The Challenge:
A pinball machine, that tilts at different angles, controlled by an accelerometer, utilizing machine learning.
How We Did it:
1. Chose a game (pinball) to recreate and integrate with machine learning concepts. 2. Sketched and drafted the initial design of the pinball machine. 3. Developed the code, using a K-means clustering algorithm to train the motor response based on accelerometer data. 4. Modeled the machine in Onshape and created a basic assembly to determine proper part sizing and fit. 5. Fabricated components: laser-cut the base and 3D-printed the gear system and handles. 6. Trained the motor with accelerometer inputs — then tested and played the game!
Learnings & Improvements:
To control the flipper arms, we used two servo motors, each attached to one arm. Since the servos alone did not provide enough torque to lift the arms and push the ball effectively, we designed a gear system to amplify their strength. The gears and motor mounts were 3D-printed, allowing us to securely connect both the DC motor and the gear train to the tilting plate.

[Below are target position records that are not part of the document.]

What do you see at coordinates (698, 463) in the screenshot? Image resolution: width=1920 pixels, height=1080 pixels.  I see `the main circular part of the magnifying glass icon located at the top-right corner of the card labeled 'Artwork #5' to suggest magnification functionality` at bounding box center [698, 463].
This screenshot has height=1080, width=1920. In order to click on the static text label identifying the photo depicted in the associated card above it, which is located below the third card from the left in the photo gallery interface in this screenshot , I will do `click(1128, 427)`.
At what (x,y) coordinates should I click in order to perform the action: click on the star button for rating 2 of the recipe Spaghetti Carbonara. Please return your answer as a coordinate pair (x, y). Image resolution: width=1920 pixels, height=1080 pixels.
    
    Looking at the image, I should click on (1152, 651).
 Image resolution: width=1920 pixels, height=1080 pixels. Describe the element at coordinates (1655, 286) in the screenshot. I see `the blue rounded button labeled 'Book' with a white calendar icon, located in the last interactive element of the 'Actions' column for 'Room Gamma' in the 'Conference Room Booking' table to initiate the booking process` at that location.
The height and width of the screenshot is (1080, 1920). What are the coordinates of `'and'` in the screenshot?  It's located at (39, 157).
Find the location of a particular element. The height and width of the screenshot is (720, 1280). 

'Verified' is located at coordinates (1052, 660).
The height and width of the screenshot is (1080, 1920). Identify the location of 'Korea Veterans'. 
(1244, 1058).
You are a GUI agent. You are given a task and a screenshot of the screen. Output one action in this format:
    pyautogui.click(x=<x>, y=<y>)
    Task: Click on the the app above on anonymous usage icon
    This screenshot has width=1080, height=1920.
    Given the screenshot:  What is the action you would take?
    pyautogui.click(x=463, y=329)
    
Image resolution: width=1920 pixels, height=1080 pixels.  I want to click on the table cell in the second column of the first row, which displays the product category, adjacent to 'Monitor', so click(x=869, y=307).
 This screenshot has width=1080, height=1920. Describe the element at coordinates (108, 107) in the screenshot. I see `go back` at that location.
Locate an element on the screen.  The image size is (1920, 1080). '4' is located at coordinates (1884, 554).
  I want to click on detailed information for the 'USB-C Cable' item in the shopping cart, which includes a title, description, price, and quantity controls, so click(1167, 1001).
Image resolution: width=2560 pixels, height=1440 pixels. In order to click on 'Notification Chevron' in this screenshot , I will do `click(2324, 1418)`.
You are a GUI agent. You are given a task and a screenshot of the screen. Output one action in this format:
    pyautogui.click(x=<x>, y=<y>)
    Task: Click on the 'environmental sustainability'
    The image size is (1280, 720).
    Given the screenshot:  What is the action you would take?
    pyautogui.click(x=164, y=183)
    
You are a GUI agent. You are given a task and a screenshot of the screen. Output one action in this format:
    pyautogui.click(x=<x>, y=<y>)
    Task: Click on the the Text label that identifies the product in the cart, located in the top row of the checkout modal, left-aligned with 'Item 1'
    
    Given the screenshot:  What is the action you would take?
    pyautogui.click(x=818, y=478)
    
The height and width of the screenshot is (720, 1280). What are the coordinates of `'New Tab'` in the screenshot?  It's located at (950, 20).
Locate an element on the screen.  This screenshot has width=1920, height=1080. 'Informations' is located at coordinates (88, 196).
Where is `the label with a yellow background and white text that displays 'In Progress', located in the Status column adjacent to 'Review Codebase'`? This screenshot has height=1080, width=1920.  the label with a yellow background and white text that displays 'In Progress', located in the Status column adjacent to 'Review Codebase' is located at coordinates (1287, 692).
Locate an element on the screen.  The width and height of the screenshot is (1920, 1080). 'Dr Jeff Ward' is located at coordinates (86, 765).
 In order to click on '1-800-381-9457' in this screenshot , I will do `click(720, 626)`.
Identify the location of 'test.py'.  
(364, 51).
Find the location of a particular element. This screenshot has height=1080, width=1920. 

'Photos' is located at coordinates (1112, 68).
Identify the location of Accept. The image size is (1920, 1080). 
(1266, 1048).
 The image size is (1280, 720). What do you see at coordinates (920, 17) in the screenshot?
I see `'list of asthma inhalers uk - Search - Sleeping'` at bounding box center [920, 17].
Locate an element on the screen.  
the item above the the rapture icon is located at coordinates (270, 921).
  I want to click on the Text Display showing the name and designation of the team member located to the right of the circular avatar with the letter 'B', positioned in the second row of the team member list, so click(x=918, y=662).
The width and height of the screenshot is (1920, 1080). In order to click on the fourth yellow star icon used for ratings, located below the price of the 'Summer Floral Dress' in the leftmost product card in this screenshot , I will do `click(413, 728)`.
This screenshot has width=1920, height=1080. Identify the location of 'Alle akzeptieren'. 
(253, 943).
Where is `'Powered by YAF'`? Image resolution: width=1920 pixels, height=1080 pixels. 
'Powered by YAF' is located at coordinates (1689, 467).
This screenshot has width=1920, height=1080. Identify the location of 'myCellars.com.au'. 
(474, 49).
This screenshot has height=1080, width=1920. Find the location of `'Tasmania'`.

Improvements: We encountered challenges with the gear system because the 3D-printed gears we used were too small, which limited their effectiveness. In the future, larger laser-cut gears could provide more reliable performance. Another alternative would be to explore a direct mounting solution, attaching the servo motors straight to the plate for improved power transfer.
How to Train it:
To train the motor, we do the following:
First, tilt the board to the desired positions (left, middle and right)
Then, record corresponding values for the accelerometer.
The code will cluster the data into three groups (K-means). For each group, it calculates the average value and updates the centroid to that new average. This is how the code “learns” the true accelerometer values for left, middle, and right on your specific hardware
Now, the system knows what are the corresponding values for the tilting of the motor for both the DC motors and the accelerometers.